→ Activity
From the entries below, return only the lines starting at the one that contains "[tab] (82, 1067)" and ending at the one that contains "Brands (1) (313, 1062)", exactly as they stand.

→ Materials provided

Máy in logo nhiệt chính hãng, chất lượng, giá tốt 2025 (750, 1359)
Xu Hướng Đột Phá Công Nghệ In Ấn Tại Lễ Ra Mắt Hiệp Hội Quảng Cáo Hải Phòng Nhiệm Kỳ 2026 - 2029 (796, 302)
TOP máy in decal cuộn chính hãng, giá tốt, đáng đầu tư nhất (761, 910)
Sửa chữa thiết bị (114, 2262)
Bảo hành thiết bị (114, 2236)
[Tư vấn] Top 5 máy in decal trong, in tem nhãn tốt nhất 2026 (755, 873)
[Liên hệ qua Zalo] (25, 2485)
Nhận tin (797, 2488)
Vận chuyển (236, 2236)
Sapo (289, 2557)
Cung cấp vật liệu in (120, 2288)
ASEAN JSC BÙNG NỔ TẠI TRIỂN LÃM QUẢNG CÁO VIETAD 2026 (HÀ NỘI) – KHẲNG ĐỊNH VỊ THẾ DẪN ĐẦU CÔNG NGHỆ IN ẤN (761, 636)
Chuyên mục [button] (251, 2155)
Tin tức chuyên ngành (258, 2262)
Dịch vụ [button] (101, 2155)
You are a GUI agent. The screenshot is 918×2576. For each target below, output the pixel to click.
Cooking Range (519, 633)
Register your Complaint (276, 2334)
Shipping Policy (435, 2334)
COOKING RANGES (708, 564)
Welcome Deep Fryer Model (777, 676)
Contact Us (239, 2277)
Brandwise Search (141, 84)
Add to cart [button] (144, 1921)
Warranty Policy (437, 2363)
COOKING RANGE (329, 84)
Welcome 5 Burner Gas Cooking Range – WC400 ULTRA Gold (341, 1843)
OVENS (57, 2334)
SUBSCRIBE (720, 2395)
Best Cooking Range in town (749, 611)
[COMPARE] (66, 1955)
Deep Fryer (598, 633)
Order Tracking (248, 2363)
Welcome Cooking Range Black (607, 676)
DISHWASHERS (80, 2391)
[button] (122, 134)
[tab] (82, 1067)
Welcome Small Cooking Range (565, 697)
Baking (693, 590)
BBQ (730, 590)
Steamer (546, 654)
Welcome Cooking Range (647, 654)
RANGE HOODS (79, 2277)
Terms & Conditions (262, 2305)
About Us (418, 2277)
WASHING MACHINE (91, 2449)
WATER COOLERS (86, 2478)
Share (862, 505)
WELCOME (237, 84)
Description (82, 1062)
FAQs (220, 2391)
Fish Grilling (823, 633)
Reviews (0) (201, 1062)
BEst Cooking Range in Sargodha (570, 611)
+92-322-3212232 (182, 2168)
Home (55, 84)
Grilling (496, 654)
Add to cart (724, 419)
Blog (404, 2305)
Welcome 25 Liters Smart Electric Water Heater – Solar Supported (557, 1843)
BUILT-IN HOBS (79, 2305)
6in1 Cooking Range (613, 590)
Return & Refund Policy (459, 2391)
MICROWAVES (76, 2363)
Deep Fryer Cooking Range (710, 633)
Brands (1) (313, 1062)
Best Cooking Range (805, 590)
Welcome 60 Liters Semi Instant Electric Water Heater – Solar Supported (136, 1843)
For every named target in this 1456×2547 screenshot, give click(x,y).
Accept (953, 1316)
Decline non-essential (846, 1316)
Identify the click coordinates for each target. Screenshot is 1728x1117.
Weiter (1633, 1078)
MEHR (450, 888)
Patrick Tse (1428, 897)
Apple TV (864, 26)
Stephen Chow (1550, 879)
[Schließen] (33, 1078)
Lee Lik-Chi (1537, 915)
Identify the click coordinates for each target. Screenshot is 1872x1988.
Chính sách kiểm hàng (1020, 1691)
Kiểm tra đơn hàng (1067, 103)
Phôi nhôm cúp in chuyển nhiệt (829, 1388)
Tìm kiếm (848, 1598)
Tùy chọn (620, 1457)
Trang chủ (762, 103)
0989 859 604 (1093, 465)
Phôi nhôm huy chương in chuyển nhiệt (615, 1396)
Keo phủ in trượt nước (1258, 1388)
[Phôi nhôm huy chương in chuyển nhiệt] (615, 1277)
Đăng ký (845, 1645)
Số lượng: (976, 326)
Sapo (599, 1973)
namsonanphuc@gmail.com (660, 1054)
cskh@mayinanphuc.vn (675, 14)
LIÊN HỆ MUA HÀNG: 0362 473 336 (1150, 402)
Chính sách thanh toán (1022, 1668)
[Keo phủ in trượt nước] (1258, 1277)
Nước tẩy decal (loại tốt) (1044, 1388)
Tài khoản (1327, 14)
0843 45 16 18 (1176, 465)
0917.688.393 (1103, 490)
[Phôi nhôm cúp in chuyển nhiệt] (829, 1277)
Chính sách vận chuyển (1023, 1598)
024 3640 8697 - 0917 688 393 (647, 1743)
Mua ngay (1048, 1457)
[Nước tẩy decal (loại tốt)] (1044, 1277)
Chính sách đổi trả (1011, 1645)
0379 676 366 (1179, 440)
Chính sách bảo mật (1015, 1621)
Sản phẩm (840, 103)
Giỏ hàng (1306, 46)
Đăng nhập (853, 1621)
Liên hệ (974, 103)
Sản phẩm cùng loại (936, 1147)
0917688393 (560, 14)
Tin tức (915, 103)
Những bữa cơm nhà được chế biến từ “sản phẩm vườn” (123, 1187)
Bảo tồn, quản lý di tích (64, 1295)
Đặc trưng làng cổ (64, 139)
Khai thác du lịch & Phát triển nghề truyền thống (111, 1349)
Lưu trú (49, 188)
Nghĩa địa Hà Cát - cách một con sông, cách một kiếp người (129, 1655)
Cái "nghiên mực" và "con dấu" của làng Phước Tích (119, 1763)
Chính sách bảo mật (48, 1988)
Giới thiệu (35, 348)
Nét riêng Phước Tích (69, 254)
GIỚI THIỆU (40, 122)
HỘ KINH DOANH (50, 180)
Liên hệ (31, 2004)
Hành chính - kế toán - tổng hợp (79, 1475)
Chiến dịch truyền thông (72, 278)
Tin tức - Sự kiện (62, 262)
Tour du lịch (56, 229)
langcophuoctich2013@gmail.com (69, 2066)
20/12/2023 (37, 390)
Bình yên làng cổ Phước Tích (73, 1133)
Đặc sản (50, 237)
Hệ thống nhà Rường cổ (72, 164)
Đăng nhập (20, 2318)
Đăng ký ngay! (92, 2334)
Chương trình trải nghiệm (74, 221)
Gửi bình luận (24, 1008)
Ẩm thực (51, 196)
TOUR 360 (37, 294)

→ The answer
[tab] (82, 1067)
Welcome Small Cooking Range (565, 697)
Baking (693, 590)
BBQ (730, 590)
Steamer (546, 654)
Welcome Cooking Range (647, 654)
RANGE HOODS (79, 2277)
Terms & Conditions (262, 2305)
About Us (418, 2277)
WASHING MACHINE (91, 2449)
WATER COOLERS (86, 2478)
Share (862, 505)
WELCOME (237, 84)
Description (82, 1062)
FAQs (220, 2391)
Fish Grilling (823, 633)
Reviews (0) (201, 1062)
BEst Cooking Range in Sargodha (570, 611)
+92-322-3212232 (182, 2168)
Home (55, 84)
Grilling (496, 654)
Add to cart (724, 419)
Blog (404, 2305)
Welcome 25 Liters Smart Electric Water Heater – Solar Supported (557, 1843)
BUILT-IN HOBS (79, 2305)
6in1 Cooking Range (613, 590)
Return & Refund Policy (459, 2391)
MICROWAVES (76, 2363)
Deep Fryer Cooking Range (710, 633)
Brands (1) (313, 1062)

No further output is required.